O terceiro cenário é o ambiental. Dependendo do ambiente, as pessoas podem ficar mais ou menos agressivas. Isso acontece principalmente em espaços coletivos, nos quais um grupo grande pensa de determinada forma. Nesse contexto, o indivíduo pode se sentir mais encorajado a agir agressivamente do que agiria sozinho.
Essas discussões podem ocorrer de maneira saudável? Como perceber quando estão seguindo por um caminho perigoso?
Isso não vale apenas para a política, mas para diversos assuntos. Um sinal de saúde mental é a capacidade de ter alguma flexibilidade no dia a dia e conversar pacificamente sobre temas e opiniões com os quais não concordamos.
Essa capacidade é desenvolvida e aprendida ao longo da vida. Nem todas as pessoas conseguiram desenvolver bem a habilidade de discutir de maneira pacífica. Pela forma como foram criadas ou pelas experiências que tiveram, algumas aprenderam a reagir de maneira mais agressiva ou impositiva quando escutam algo de que discordam.
Existe uma frase de que gosto muito: nem todo mundo que pede a sua opinião realmente quer ouvi-la. Muitas vezes, a pessoa quer apenas que você concorde com ela.
Antes de iniciar qualquer discussão, é importante observar o outro. Aquela pessoa realmente quer conversar ou deseja apenas provar que está certa? Se ela quer somente impor a própria visão, não adianta insistir no debate, porque provavelmente não estará disposta a ouvir. Para discutir qualquer assunto, é necessário que as duas partes aceitem escutar.
O 7 de Setembro pode intensificar discussões políticas. Como manter a paz quando a conversa segue por esse caminho?
Caso algum parente insista em determinado assunto e você saiba que essa pessoa tem dificuldade para conversar de maneira pacífica, o melhor caminho pode ser não prolongar o confronto. É possível mudar de assunto ou falar: “Eu não concordo, mas não quero discutir sobre isso agora”.
Não adianta estender uma conversa com alguém que não pretende ouvir e deseja apenas impor uma opinião. Em qualquer discussão, é importante perceber com quem estamos conversando. Quando o outro não está disposto a dialogar, continuar batendo de frente tende apenas a aumentar o desgaste. Para preservar a própria saúde mental, o melhor pode ser encerrar a conversa e estabelecer um limite.
A polarização política afastou algumas famílias. Como retomar o contato?
Essa é uma questão muito delicada. Quando uma pessoa se afasta da família, geralmente o motivo não é apenas a política. Podem existir diversas situações por trás desse rompimento.
Cada caso precisa ser observado de maneira individualizada para que seja possível compreender o que provocou o afastamento e encontrar um caminho para restabelecer o contato. Muitas vezes, a política é apenas a ponta do iceberg.
Como ajudar alguém que tem dificuldade para aceitar opiniões diferentes?

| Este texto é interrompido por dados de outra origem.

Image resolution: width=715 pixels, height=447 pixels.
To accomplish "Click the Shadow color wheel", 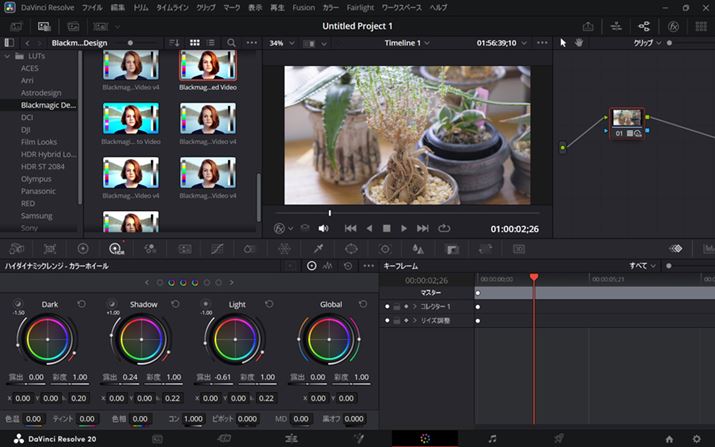I will (x=143, y=341).

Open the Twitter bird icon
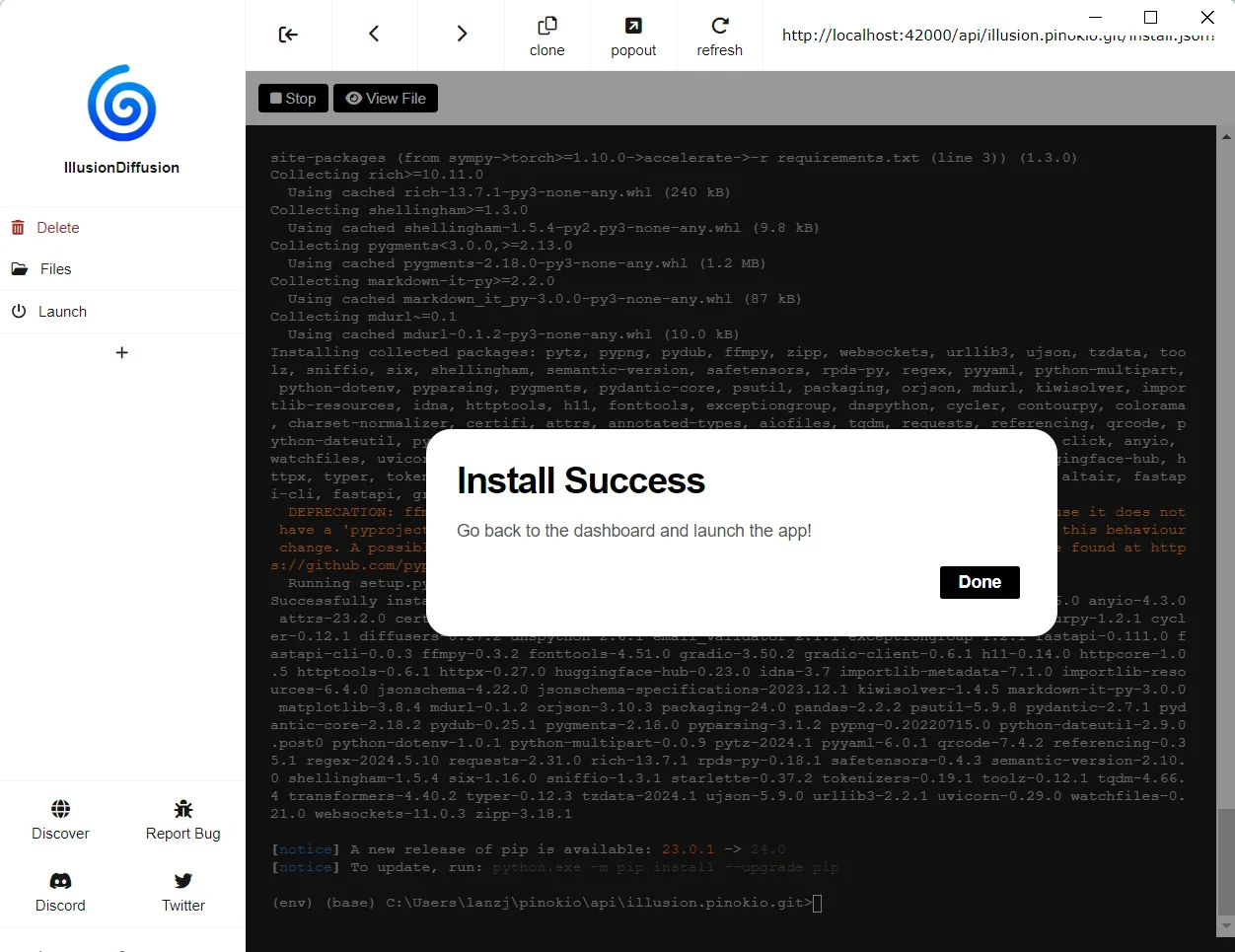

Para esse perfil de pessoa, pode ser interessante buscar acompanhamento psicológico. Essa dificuldade pode ou não estar associada a um transtorno mental, mas é um funcionamento que pode se tornar disfuncional e provocar prejuízos em diferentes aspectos da vida, mesmo que a própria pessoa não perceba.
O acompanhamento psicológico pode ajudá-la a desenvolver mais flexibilidade e, consequentemente, ter mais qualidade de vida. Esse comportamento pode gerar prejuízos não apenas no ambiente familiar, mas também em outros espaços de convivência.
Por isso, é importante incentivar a busca por ajuda profissional. Isso não significa necessariamente que a pessoa tenha algum transtorno. Às vezes, ela apenas apresenta uma forma mais rígida de pensar e pode se beneficiar do acompanhamento.